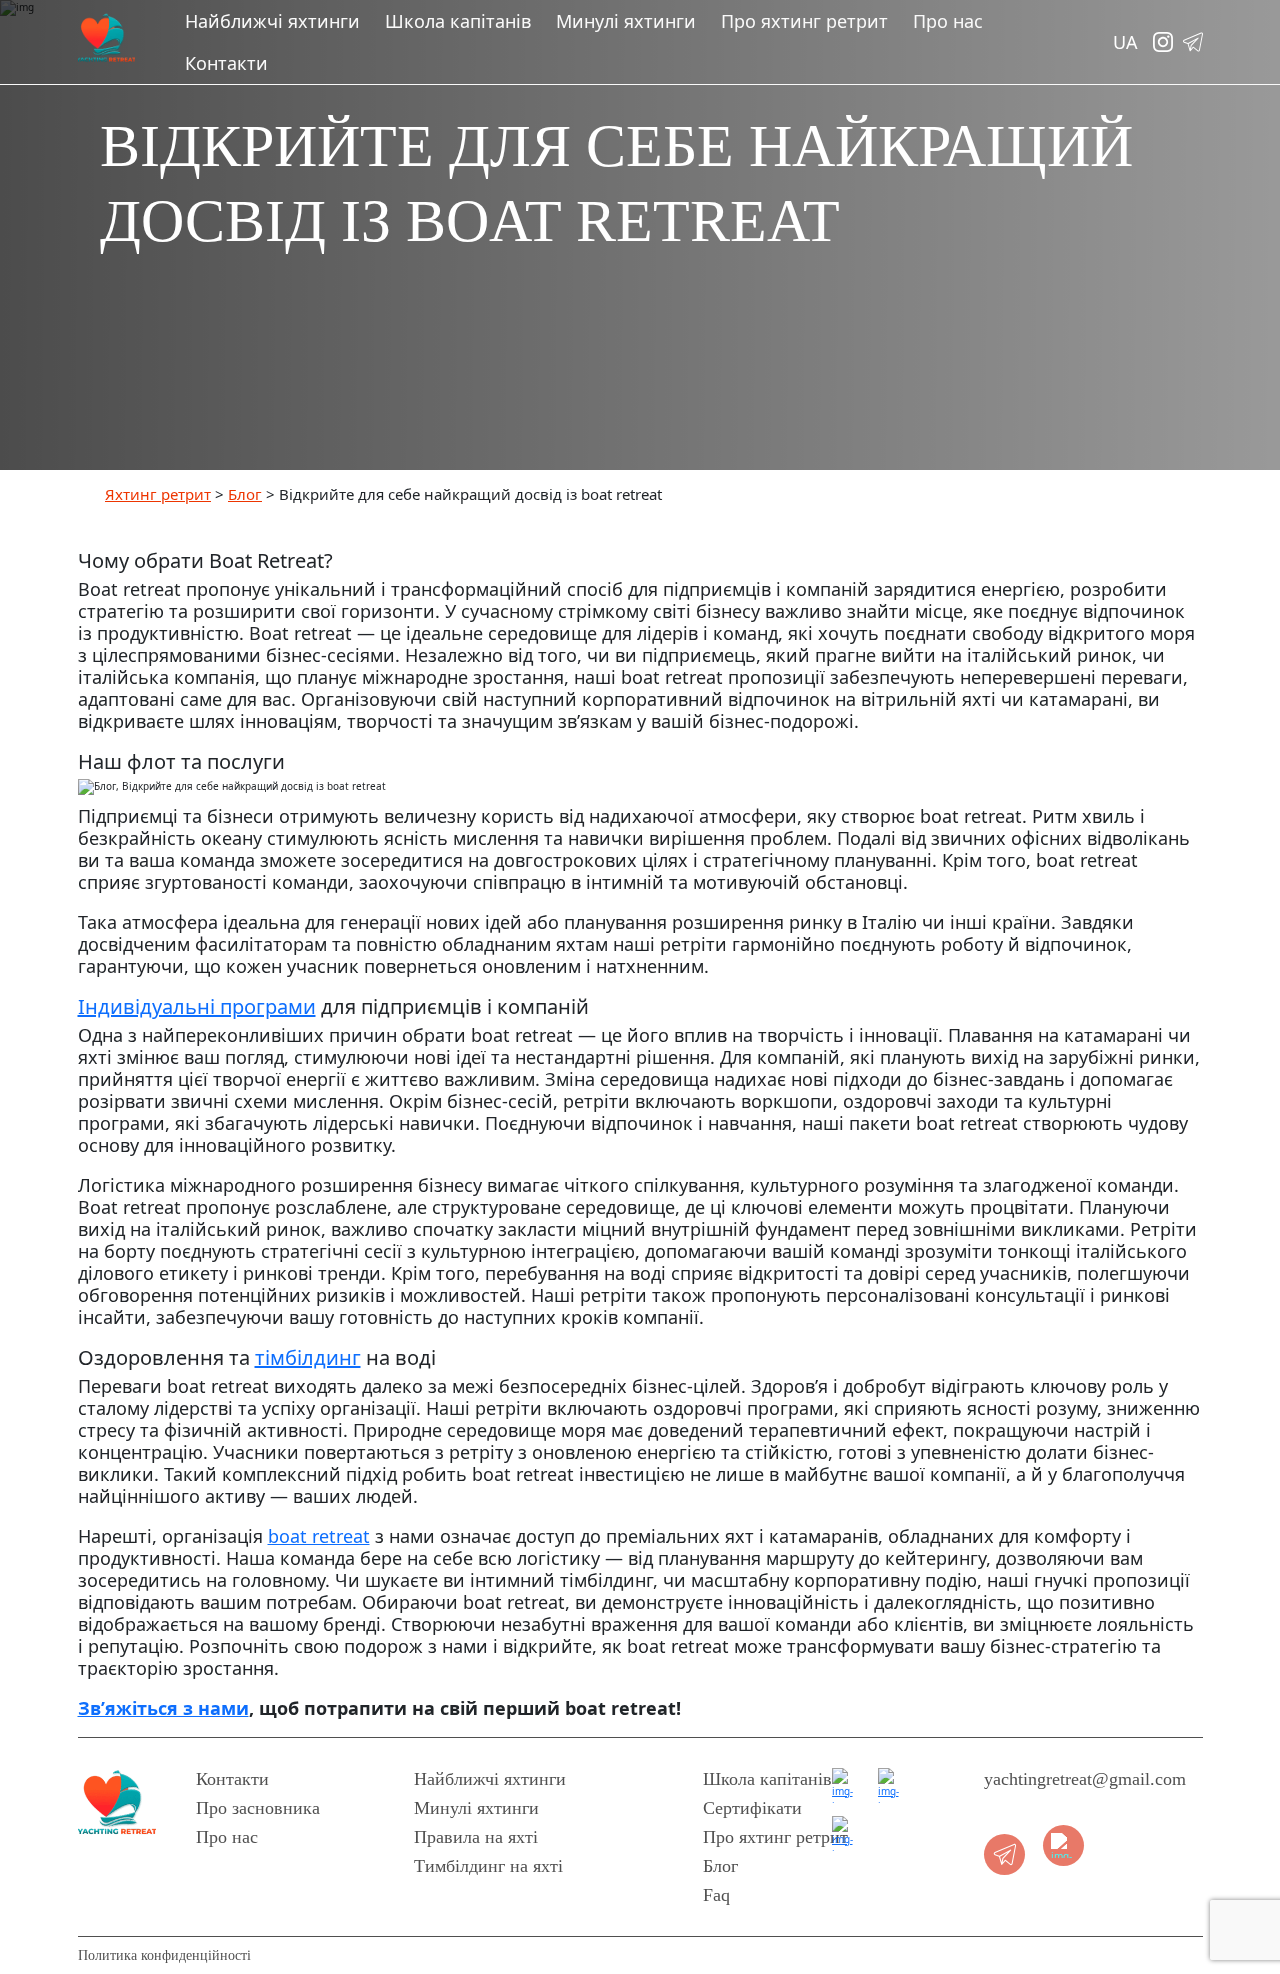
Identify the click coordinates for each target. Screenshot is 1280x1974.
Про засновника (258, 1808)
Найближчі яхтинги (272, 21)
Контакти (226, 63)
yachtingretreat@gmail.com (1085, 1779)
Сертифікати (752, 1808)
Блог (720, 1866)
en (1125, 126)
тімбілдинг (308, 1357)
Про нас (948, 21)
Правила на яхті (476, 1837)
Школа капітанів (458, 21)
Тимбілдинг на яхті (488, 1866)
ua (1125, 95)
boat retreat (319, 1536)
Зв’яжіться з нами (163, 1708)
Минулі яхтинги (626, 21)
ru (1125, 155)
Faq (716, 1895)
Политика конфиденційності (164, 1955)
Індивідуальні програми (197, 1006)
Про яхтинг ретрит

== == ==

PROBLEM DESCRIPTION:
Quote, word for word, every line starting at the one that contains "Зв’яжіться з нами (163, 1708)" and ending with the final line of the entries.

ANSWER SECTION:
Зв’яжіться з нами (163, 1708)
Минулі яхтинги (626, 21)
ru (1125, 155)
Faq (716, 1895)
Политика конфиденційності (164, 1955)
Індивідуальні програми (197, 1006)
Про яхтинг ретрит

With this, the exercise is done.